The past 15 years have witnessed the identification of more than 25 genes responsible for inherited neuropathies in humans, many associated with primary alterations of the myelin sheath. A remarkable body of work in patients, as well as animal and cellular models, has defined the clinical and molecular genetics of these illnesses and shed light on how mutations in associated genes produce the heterogeneity of dysmyelinating and demyelinating phenotypes. Here, we review selected recent developments from work on the molecular mechanisms of these disorders and their implications for treatment strategies.

Fig. 1

Heterogeneous pathogenesis represents a challenge for developing unifying treatment strategies. This is a schematic representation of a myelinated axon, and the variety of subcellular locations that have been implicated as sites where mutant proteins disrupt myelination.
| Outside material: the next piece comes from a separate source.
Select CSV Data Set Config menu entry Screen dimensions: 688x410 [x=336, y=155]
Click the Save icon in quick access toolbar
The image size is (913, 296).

The color code represents hypothetical grouping of genes by pathogenetic alteration. Red, protein quality control; brown, transcription; violet, gap junctions; green, membrane homeostasis; blue, extracellular matrix interactions; black, stability of compact myelin. The inset depicts the major pathways for the synthesis and degradation of intrinsic membrane proteins. Agg, aggresome; EE, early endosome, ER, endoplasmic reticulum; LE, late endosome; Lys, lysosome; Nuc, nucleus; Prot, proteasome.